■ **SOURCE INFORMATION**
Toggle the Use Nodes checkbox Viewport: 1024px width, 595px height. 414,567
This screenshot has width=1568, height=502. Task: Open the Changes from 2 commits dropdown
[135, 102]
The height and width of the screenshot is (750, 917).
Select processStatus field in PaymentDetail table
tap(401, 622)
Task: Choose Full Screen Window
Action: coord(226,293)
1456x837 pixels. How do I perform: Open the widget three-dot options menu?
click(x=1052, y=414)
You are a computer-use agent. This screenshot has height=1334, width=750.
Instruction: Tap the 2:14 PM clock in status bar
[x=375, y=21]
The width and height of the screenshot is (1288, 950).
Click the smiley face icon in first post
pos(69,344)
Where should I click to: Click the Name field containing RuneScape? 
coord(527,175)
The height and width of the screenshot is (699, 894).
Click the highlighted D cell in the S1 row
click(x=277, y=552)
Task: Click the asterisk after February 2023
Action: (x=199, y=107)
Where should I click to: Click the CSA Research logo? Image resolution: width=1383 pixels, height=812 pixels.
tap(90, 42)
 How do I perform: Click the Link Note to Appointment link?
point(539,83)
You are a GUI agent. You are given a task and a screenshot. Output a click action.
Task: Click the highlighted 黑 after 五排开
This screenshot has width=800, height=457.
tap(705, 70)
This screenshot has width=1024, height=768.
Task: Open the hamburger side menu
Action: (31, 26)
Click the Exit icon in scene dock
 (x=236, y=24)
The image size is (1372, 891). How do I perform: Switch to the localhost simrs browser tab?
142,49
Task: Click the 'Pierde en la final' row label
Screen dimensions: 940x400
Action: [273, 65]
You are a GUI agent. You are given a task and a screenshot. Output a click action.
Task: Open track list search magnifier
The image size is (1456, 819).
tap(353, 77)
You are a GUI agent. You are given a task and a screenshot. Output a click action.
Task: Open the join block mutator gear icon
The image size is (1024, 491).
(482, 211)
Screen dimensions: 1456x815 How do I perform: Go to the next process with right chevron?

■ **TASK GOAL**
Retype every record above exactly as written.

■ **EXERCISE SOLUTION**
Toggle the Use Nodes checkbox Viewport: 1024px width, 595px height. 414,567
This screenshot has width=1568, height=502. Task: Open the Changes from 2 commits dropdown
[135, 102]
The height and width of the screenshot is (750, 917).
Select processStatus field in PaymentDetail table
tap(401, 622)
Task: Choose Full Screen Window
Action: coord(226,293)
1456x837 pixels. How do I perform: Open the widget three-dot options menu?
click(x=1052, y=414)
You are a computer-use agent. This screenshot has height=1334, width=750.
Instruction: Tap the 2:14 PM clock in status bar
[x=375, y=21]
The width and height of the screenshot is (1288, 950).
Click the smiley face icon in first post
pos(69,344)
Where should I click to: Click the Name field containing RuneScape? 
coord(527,175)
The height and width of the screenshot is (699, 894).
Click the highlighted D cell in the S1 row
click(x=277, y=552)
Task: Click the asterisk after February 2023
Action: (x=199, y=107)
Where should I click to: Click the CSA Research logo? Image resolution: width=1383 pixels, height=812 pixels.
tap(90, 42)
 How do I perform: Click the Link Note to Appointment link?
point(539,83)
You are a GUI agent. You are given a task and a screenshot. Output a click action.
Task: Click the highlighted 黑 after 五排开
This screenshot has width=800, height=457.
tap(705, 70)
This screenshot has width=1024, height=768.
Task: Open the hamburger side menu
Action: (31, 26)
Click the Exit icon in scene dock
 (x=236, y=24)
The image size is (1372, 891). How do I perform: Switch to the localhost simrs browser tab?
142,49
Task: Click the 'Pierde en la final' row label
Screen dimensions: 940x400
Action: [273, 65]
You are a GUI agent. You are given a task and a screenshot. Output a click action.
Task: Open track list search magnifier
The image size is (1456, 819).
tap(353, 77)
You are a GUI agent. You are given a task and a screenshot. Output a click action.
Task: Open the join block mutator gear icon
The image size is (1024, 491).
(482, 211)
Screen dimensions: 1456x815 How do I perform: Go to the next process with right chevron?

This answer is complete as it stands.